Reproduce these lines with "screenshot" changed to "screen capture" everywhere and nothing else altered, omitting the pictures.

** Provided entries **
------------------------

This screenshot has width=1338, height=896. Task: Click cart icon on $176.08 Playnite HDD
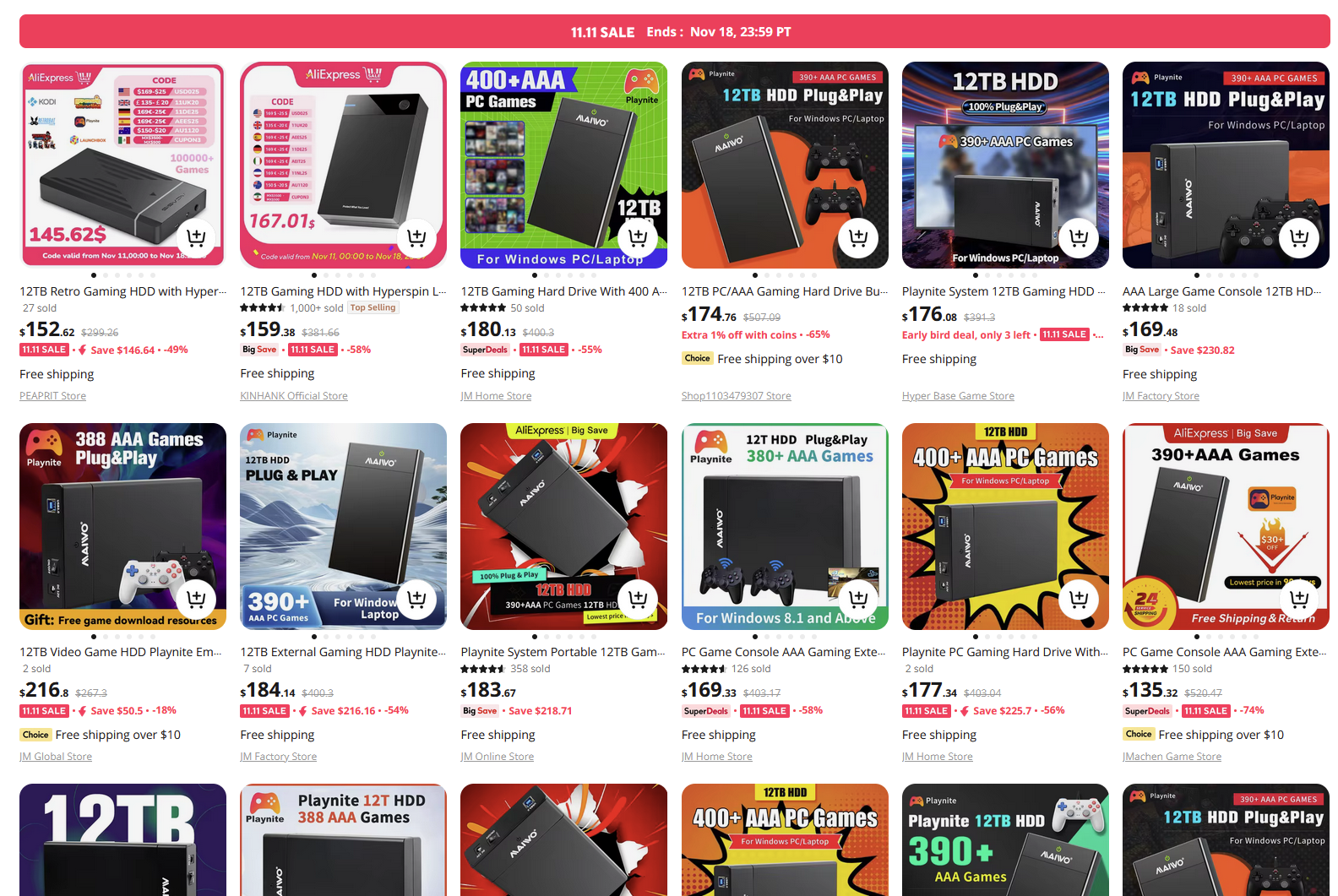pyautogui.click(x=1079, y=238)
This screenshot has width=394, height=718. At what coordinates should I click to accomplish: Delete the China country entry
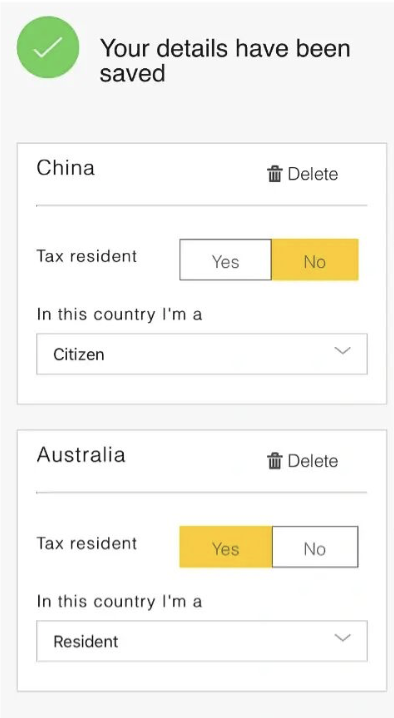click(302, 174)
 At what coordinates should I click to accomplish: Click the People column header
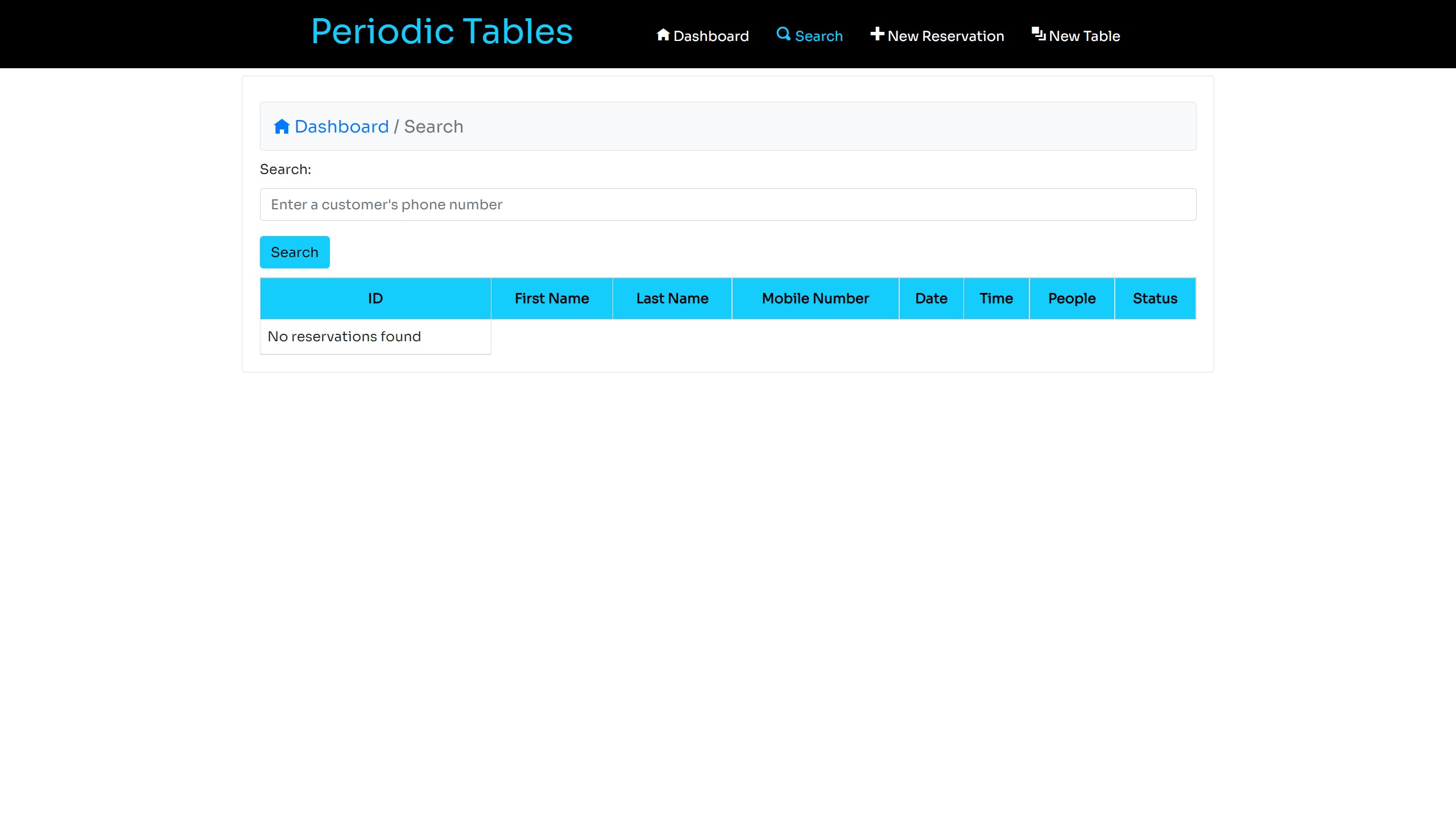tap(1071, 298)
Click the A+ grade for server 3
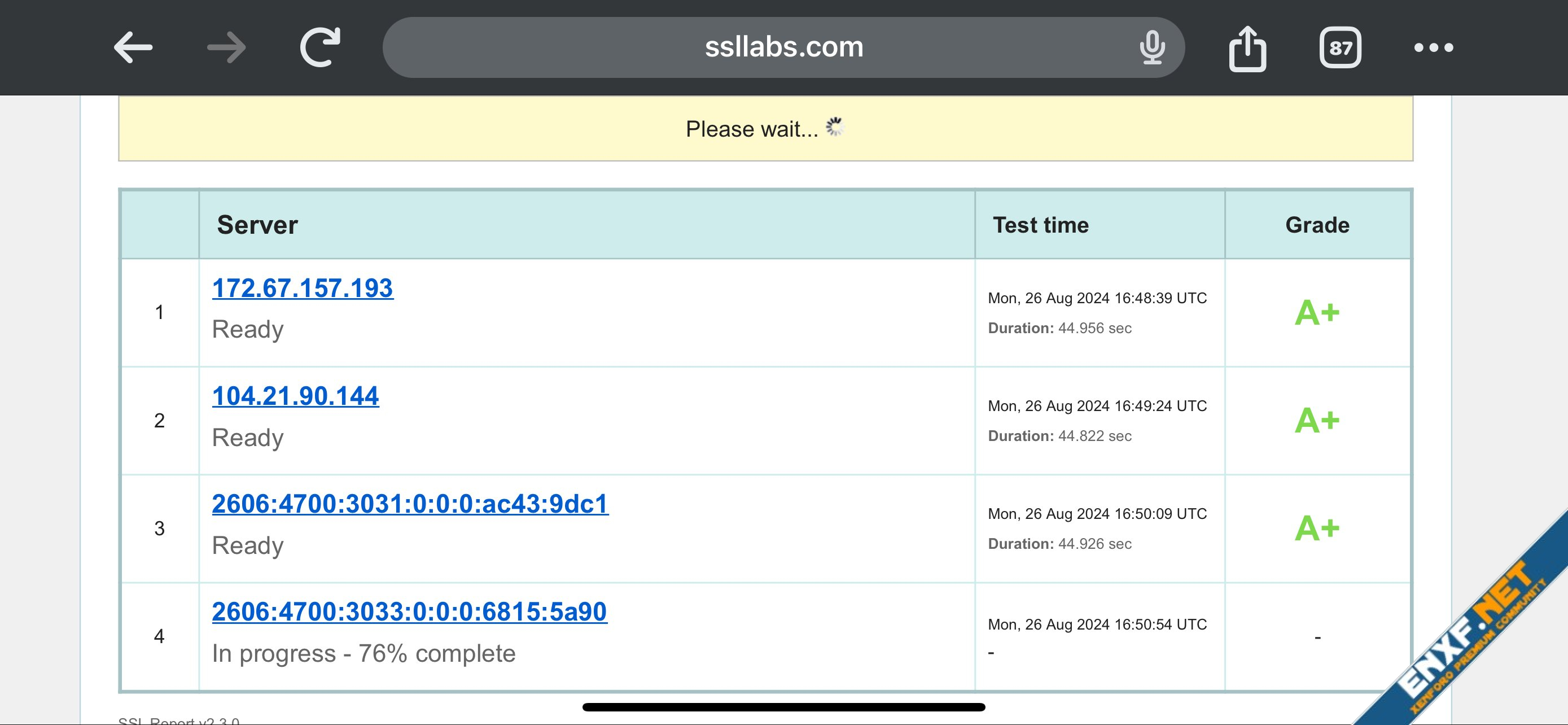Image resolution: width=1568 pixels, height=725 pixels. click(x=1317, y=529)
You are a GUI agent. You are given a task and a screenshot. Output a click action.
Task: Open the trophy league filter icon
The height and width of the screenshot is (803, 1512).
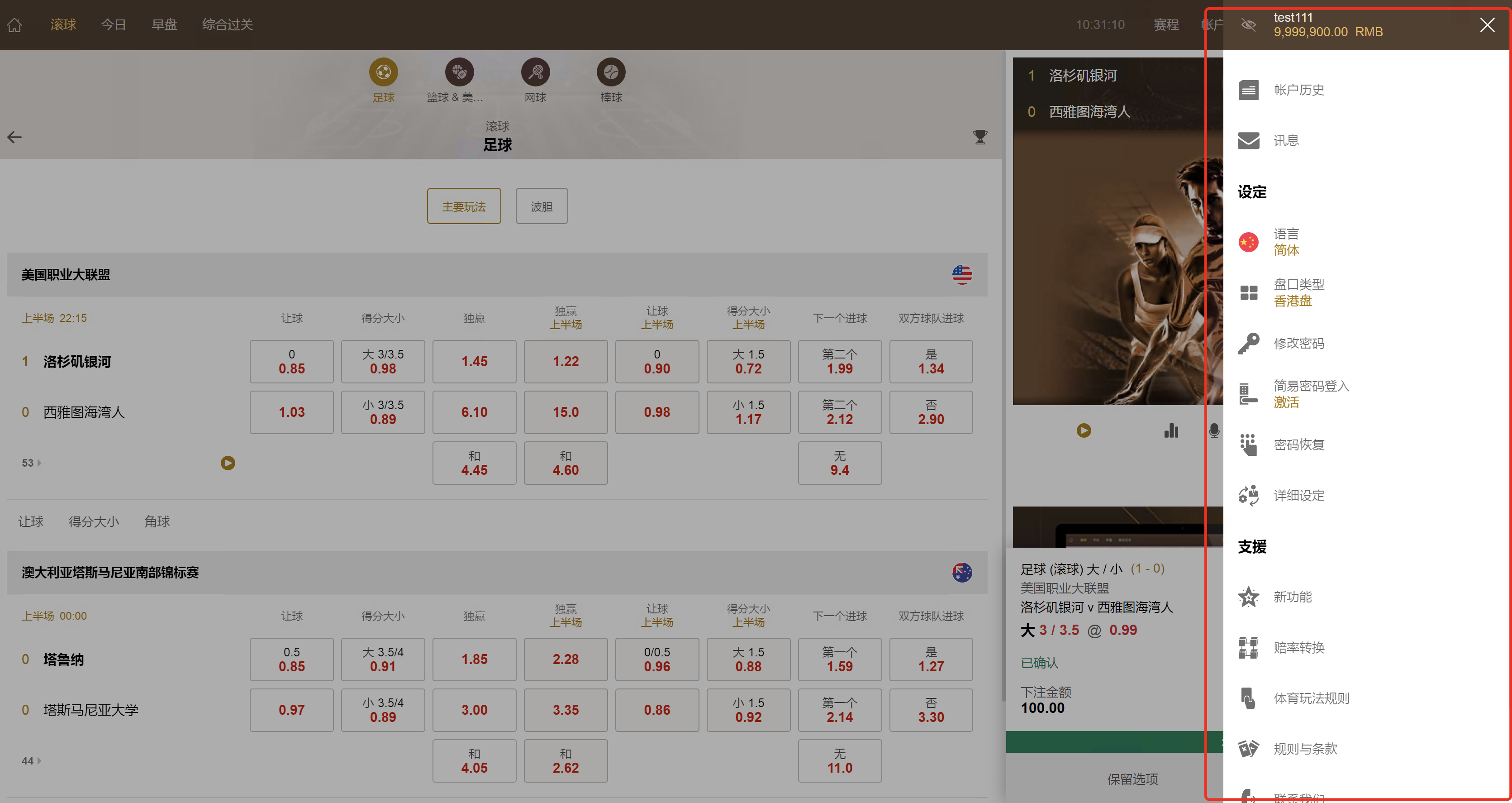click(x=979, y=137)
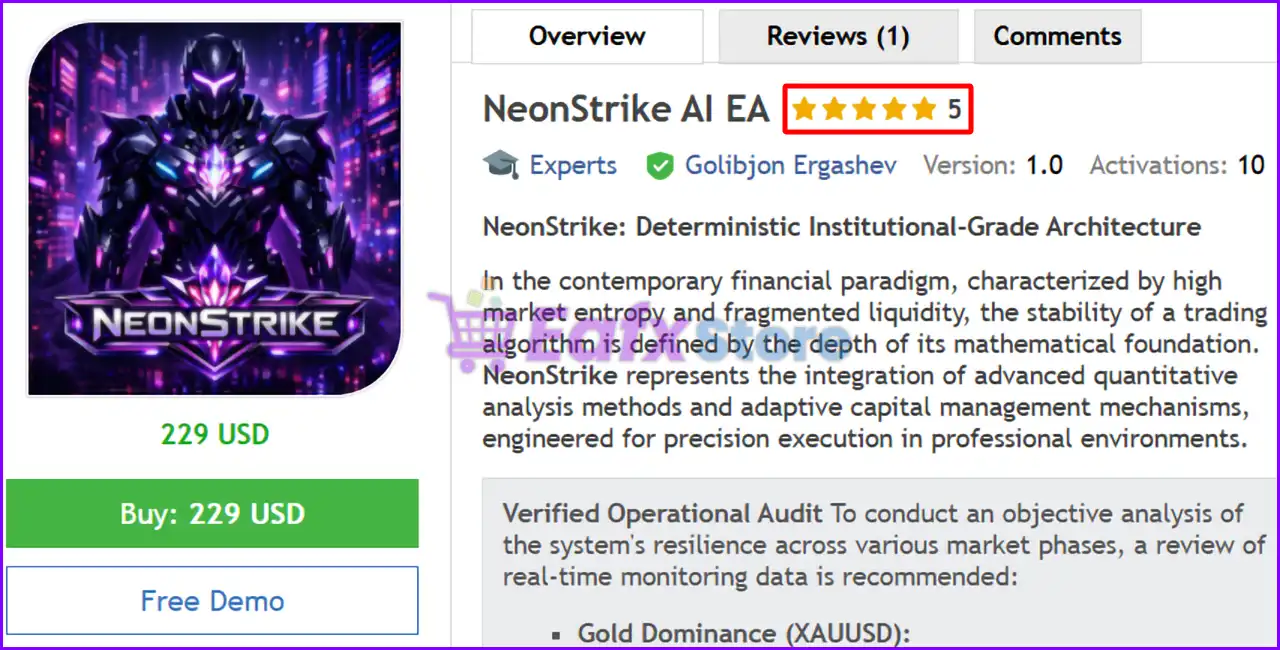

------------------------

** Response to the task **
This screen capture has width=1338, height=896. Task: Click cart icon on $176.08 Playnite HDD
pyautogui.click(x=1079, y=238)
This screen capture has width=394, height=718. At what coordinates should I click to accomplish: Delete the China country entry
click(302, 174)
 At what coordinates should I click to accomplish: Click the People column header
tap(1071, 298)
Click the A+ grade for server 3
Image resolution: width=1568 pixels, height=725 pixels. click(x=1317, y=529)
You are a GUI agent. You are given a task and a screen capture. Output a click action.
Task: Open the trophy league filter icon
The height and width of the screen capture is (803, 1512).
click(x=979, y=137)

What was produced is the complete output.